Further, even if this temporal proximity alone was not enough to demonstrate causation, there was evidence suggesting the nurse’s supervisor told her that she might lose her job as a result of her advocacy for C.J. and the resignation letter from a third school nurse also suggested that the nurses were being threatened by the board at the time of their advocacy for the students. Taken together, this was sufficient to create a fact issue as to causation.
Pretext. Turning to the grant of summary judgment against the full-time nurse’s claims, although much of the analysis mirrored its analysis with regard to the part-time nurse’s claims, the appeals court analyzed this claim separately because the district court’s resolution of it rested on a different ground—the lower court found she demonstrated her prima facie case but failed to establish a fact issue with regard to pretext.
And here, said the court, the nurse pointed to numerous pieces of evidence that would allow a juror to find the board suspended her in retaliation for her advocacy on behalf of the students rather than, as it claimed, because her conduct placed C.J’s rights to a free appropriate public education in jeopardy. She alleged the board staff directly threatened both nurses for their advocacy on behalf of the students, screamed at them, and told them to do what the parent wanted despite the nurse’s protests that this could jeopardize the student’s health and their nursing licenses.

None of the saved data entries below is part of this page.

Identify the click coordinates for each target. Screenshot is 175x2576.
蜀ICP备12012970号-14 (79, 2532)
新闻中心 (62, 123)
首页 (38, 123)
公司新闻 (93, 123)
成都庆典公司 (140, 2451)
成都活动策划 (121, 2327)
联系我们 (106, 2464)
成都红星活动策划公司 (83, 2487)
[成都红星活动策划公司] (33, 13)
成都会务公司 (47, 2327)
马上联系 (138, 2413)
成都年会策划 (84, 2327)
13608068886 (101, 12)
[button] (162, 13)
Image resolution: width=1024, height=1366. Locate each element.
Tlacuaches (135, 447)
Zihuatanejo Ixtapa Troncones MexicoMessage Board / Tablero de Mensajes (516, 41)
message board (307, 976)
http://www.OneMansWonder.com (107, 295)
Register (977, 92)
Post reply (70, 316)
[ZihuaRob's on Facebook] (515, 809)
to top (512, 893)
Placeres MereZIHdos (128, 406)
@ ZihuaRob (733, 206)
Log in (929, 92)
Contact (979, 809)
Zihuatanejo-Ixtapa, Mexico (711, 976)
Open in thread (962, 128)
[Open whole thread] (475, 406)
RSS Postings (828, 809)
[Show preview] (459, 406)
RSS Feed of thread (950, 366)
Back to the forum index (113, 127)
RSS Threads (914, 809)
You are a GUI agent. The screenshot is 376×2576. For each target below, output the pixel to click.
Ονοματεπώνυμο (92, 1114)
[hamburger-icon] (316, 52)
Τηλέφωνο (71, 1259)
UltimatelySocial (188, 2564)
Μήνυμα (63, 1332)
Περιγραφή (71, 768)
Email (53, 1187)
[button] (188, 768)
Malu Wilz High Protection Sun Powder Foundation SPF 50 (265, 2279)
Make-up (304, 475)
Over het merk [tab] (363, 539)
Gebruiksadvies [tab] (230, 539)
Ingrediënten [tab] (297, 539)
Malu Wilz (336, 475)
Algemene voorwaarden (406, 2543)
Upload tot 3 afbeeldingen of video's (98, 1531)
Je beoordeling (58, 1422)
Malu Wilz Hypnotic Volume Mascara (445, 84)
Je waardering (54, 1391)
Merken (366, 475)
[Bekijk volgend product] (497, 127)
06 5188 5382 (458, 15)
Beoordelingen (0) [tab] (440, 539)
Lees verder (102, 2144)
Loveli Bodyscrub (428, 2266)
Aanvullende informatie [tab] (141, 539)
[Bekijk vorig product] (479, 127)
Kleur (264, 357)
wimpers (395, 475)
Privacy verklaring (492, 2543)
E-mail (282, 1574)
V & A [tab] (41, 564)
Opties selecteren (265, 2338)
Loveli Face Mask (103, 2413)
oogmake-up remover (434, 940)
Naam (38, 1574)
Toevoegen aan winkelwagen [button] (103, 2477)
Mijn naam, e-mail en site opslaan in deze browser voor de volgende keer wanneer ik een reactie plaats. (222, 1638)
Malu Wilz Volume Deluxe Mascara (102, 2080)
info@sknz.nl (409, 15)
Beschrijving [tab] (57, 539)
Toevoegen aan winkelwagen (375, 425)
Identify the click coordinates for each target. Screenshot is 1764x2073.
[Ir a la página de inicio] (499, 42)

In addition, she pointed out that during her long tenure with the board, she had never been disciplined prior to her advocacy for the students and she was suspended after she started that advocacy. While the board pointed to the detailed complaint from C.J.’s mother, a report finding that the nurse’s actions endangered C.J.’s access to a free and appropriate public education, and the superintendent’s conclusion that the nurse did not behave professionally when disagreeing with C.J.’s mother, the court noted that by “simply reasserting the supposed legitimacy of its proffered justification, the School Board does nothing to undermine [the nurse’s] concrete evidence of retaliatory motive.”
Failure to accommodate. The nurse, however, could not convince the court to revive her failure-to-accommodate claim. She conceded that she did not provide the board with any documentation about her disability during the interactive process and admitted that the board neither approved nor denied her accommodation requests following her meeting with the superintendent. Instead, she applied for disability benefits and voluntarily resigned. These facts, said the court, defeated her accommodations claim and entitled the board to summary judgment.
Kentucky Whistleblower Act claims. Finally, the court affirmed summary judgment against the nurses’ retaliation claims under the Kentucky Whistleblower Act based on their reporting D.M.’s mother to the Cabinet for Families and Children. Because the nurses failed to allege that they reported any violation of law by the board—their employer—to a state agency, this claim failed under current Kentucky law.